As venture debt is typically structured as senior debt, venture debt creditors tend to impose restrictions against further financing from other lenders (these will require their consent since this will impact the amount of available cash to repay the senior debt) and negative pledge covenants (to protect the security given to such creditors in the event the investee company defaults on the debt).

Comparisons to SAFE / KISS / CARE

“Traditional” venture debt instruments such as convertible loans, notes and/or bonds are often compared with early-stage investment debt / equity instruments such as Y-Combinator’s SAFE, 500 Startups’ KISS and CARE notes (part of the Venture Investment Model Agreements; a joint project of the Singapore Academy of Law and the SVCA).

One advantage over “traditional” venture debt is that hybrids are fairly condensed in terms of legal documentation – these instruments are deliberately short and average around 5 to 10 pages in length, which means they are generally quicker to negotiate and finalize and involve less professional fees. In addition to their shorter length, template hybrids are also widely available and free-to-use, meaning greater accessibility to users. There are many variations of hybrids but they generally deploy concepts that are widely known and familiar to both venture capital investors and founders. Hybrids are also perceived to be more founder-friendly and arguably offer better alignment between the interests of the investor / lender and the company / borrower.

Hybrids’ ease of use and accessibility however have not translated to adoption by traditional financial institutions such as banks – these lenders still tend to eschew hybrids in favor of “traditional” forms of venture debt. One challenge faced by these lenders is the fact that these hybrids do not sit well with traditional means of risk assessment and management. For instance, a default scenario in a “traditional” venture debt instrument is clearly defined, with consequences of default outlined. Hybrids do not generally go into much detail on these. Hybrids also seldom provide for covenants limiting what the “borrower” can (or cannot) do. In “traditional” venture debt instruments, returns on investment are also relatively fixed, with a floor and upside that is easily calculated (disregarding the quantum of the additional uplift in the form of warrants). Hybrids however do not necessarily carry an interest rate or a repayment mechanism. Creditor preference in insolvent situations is also very clearly established in “traditional” venture debt instruments, both in contract and under general insolvency laws in Singapore. This is not so clear in the case of hybrids, even though some hybrid forms purport to address this issue by contractually providing for subordination of their own liquidation priority in the event of an insolvent liquidation, ranking hybrid-holders on par with preference shareholders and beneath other creditors.

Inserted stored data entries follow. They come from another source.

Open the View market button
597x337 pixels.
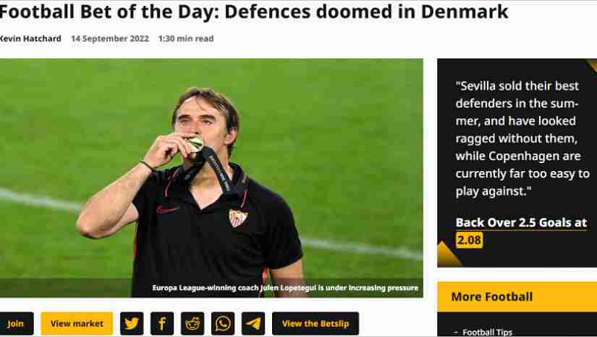[77, 323]
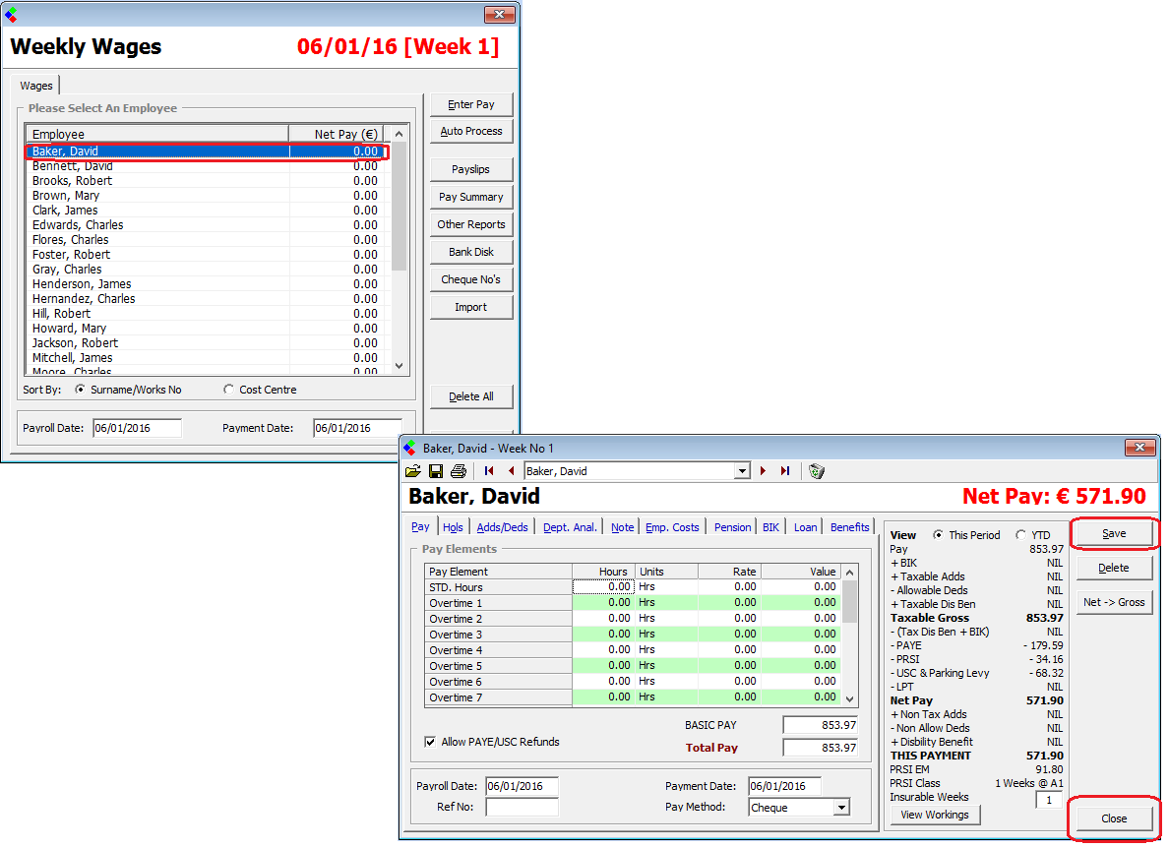Click the Auto Process button

[x=471, y=132]
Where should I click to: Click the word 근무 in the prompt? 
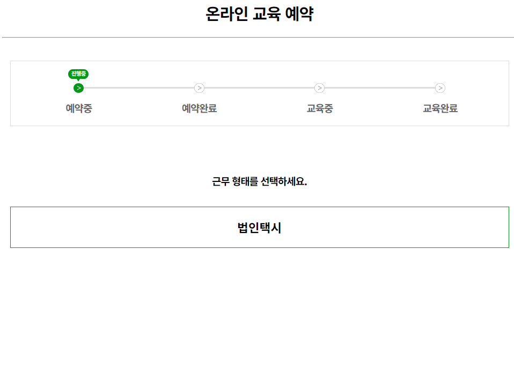(221, 181)
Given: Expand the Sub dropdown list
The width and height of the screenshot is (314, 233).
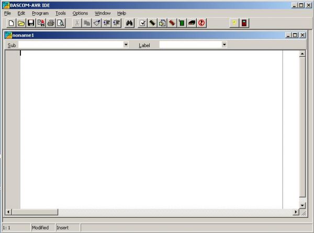Looking at the screenshot, I should point(126,45).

Characteristics such as being convertible into equity and discounts and valuation caps on conversion are found in both “traditional” convertible debt and hybrids although apart from a liquidity event, there are no repayment terms for hybrids. To conclude that one is clearly better than the other is not practicable and in practice, notwithstanding the general perception that hybrids are more “founder-friendly” than “traditional” venture debt instruments, the choice of instrument used will come down, as it often does, to considerations around source of funds and company growth trajectory.

Conclusion

Ultimately, venture debt is an integral aspect of fundraising for startup companies and businesses which require flexibility to obtain financing that aligns with its circumstances at the relevant time of growth. This article serves to highlight key features and considerations for venture debt. However, as every startup and business operation has different needs, the terms of the venture debt financing that would be suitable in each case will vary accordingly.